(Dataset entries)
*-*-*
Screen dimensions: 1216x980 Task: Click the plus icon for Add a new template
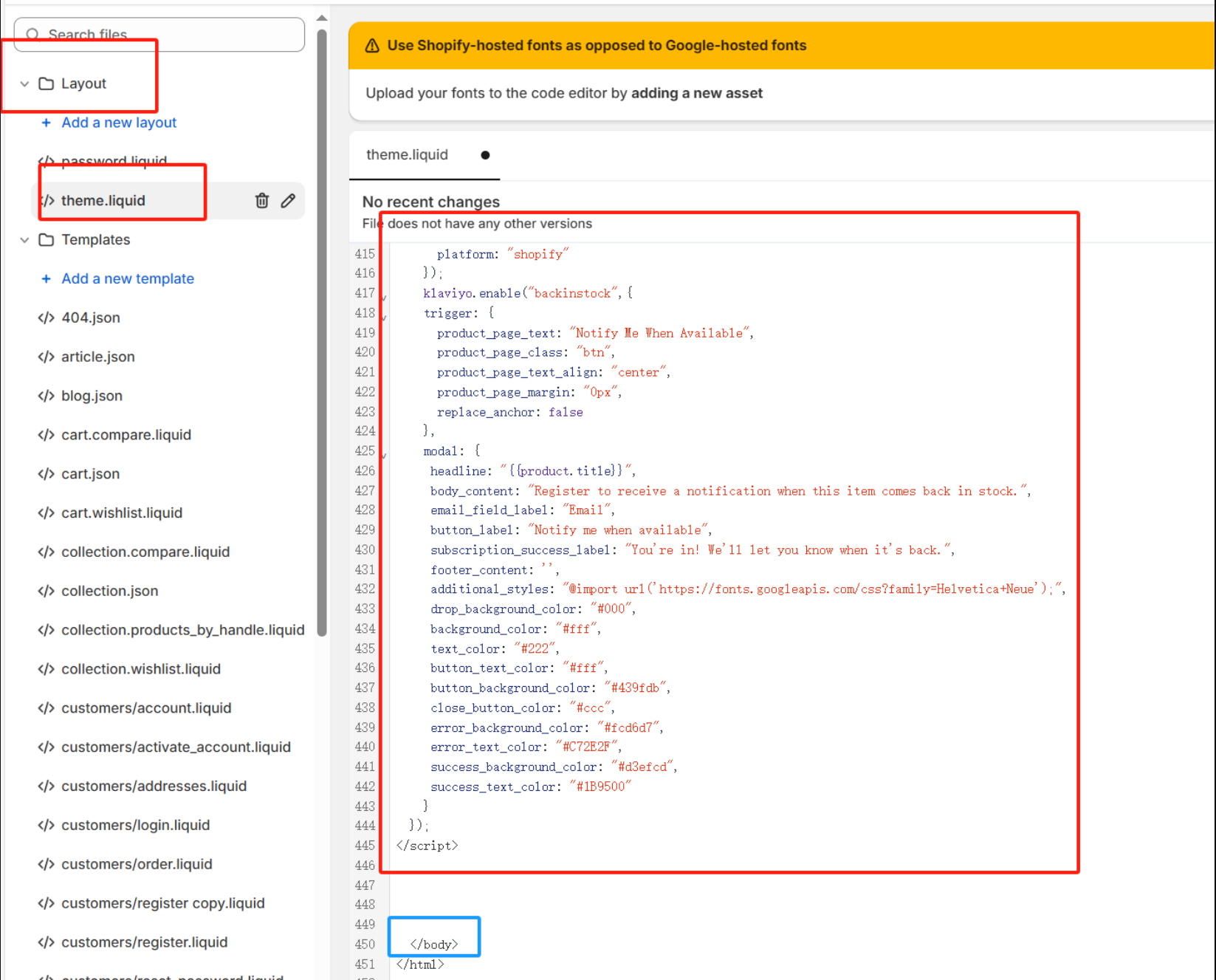[46, 278]
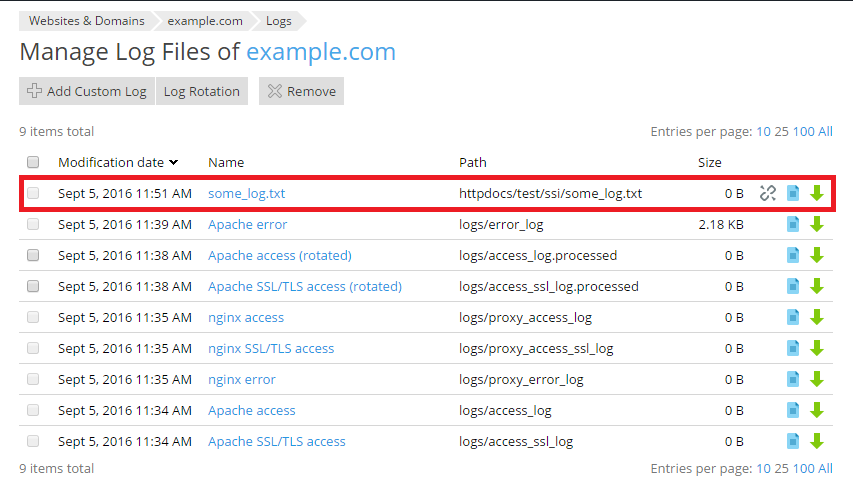Download the nginx error log file

tap(817, 379)
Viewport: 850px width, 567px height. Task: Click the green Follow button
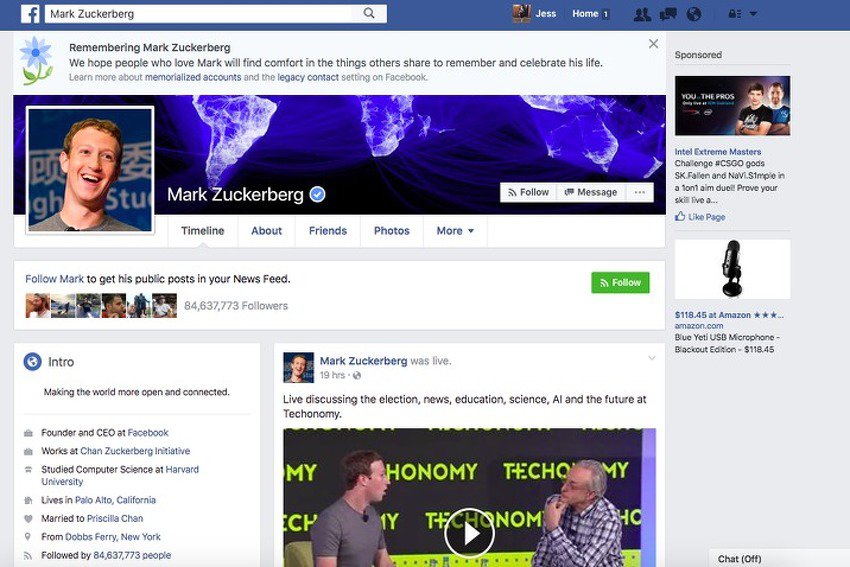[620, 282]
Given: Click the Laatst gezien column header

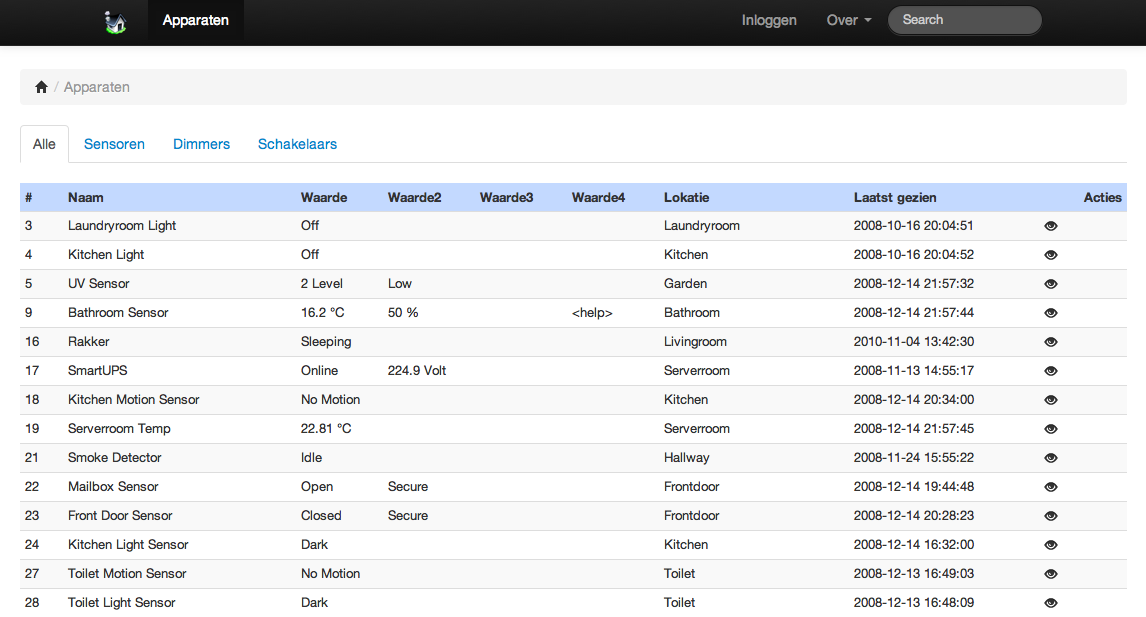Looking at the screenshot, I should tap(895, 198).
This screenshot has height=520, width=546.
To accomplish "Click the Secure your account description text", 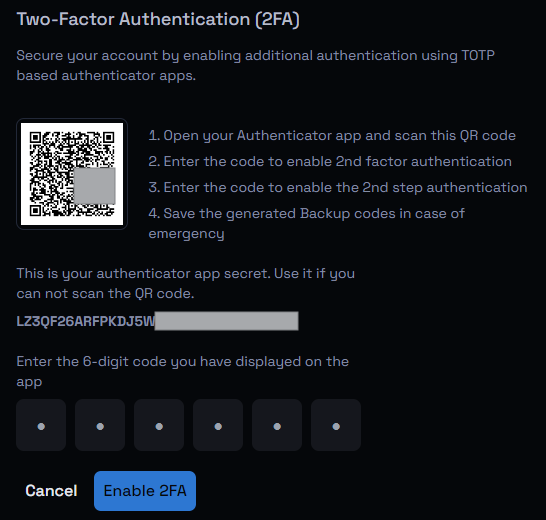I will 256,65.
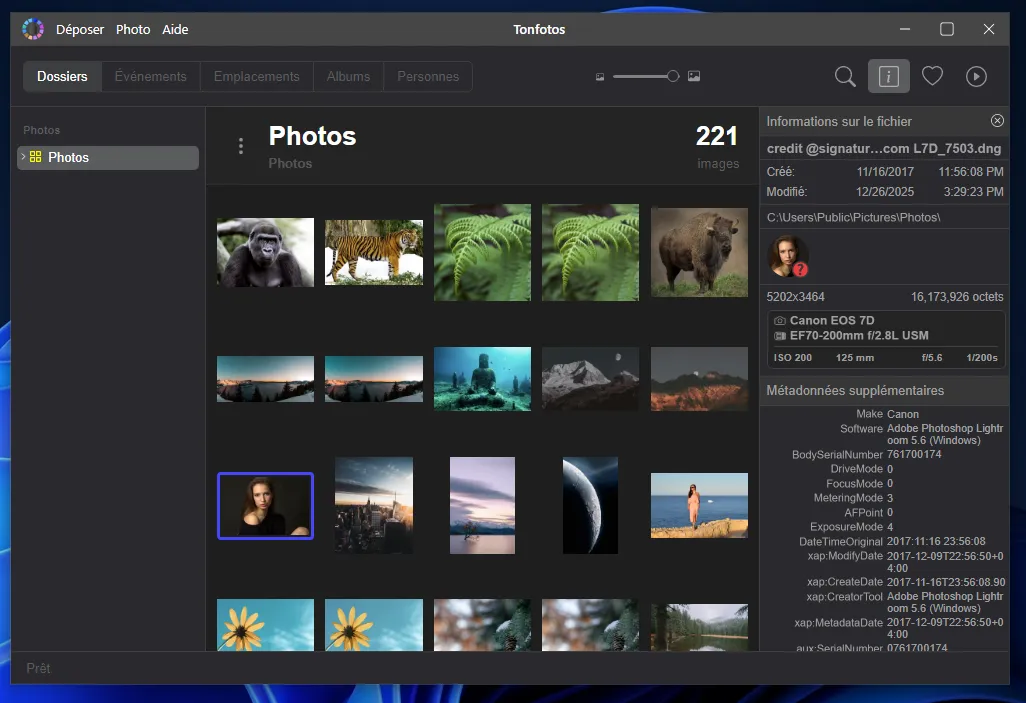Click the Tonfotos logo in the title bar
Viewport: 1026px width, 703px height.
pyautogui.click(x=33, y=29)

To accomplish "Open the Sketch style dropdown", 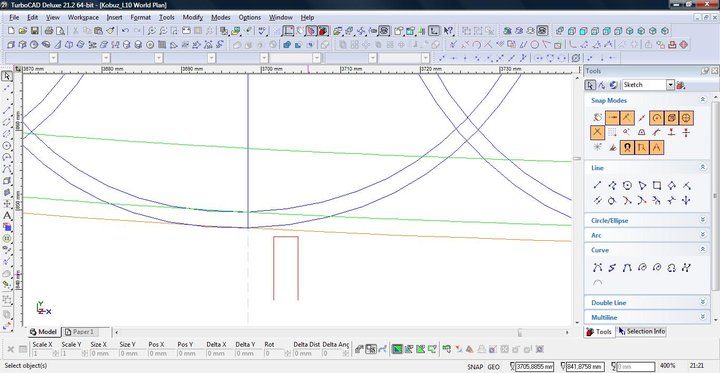I will [670, 85].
*-*-*
Write out, exactly and with no pictures, the lines of the data from the first through the line containing "This screenshot has height=520, width=546.".

- OUTPUT FOR THIS EXERCISE -
Screen dimensions: 1216x980 Task: Click the plus icon for Add a new template
[46, 278]
Download the nginx error log file

tap(817, 379)
Viewport: 850px width, 567px height. Task: Click the green Follow button
[620, 282]
Given: Click the Laatst gezien column header

Looking at the screenshot, I should tap(895, 198).
This screenshot has height=520, width=546.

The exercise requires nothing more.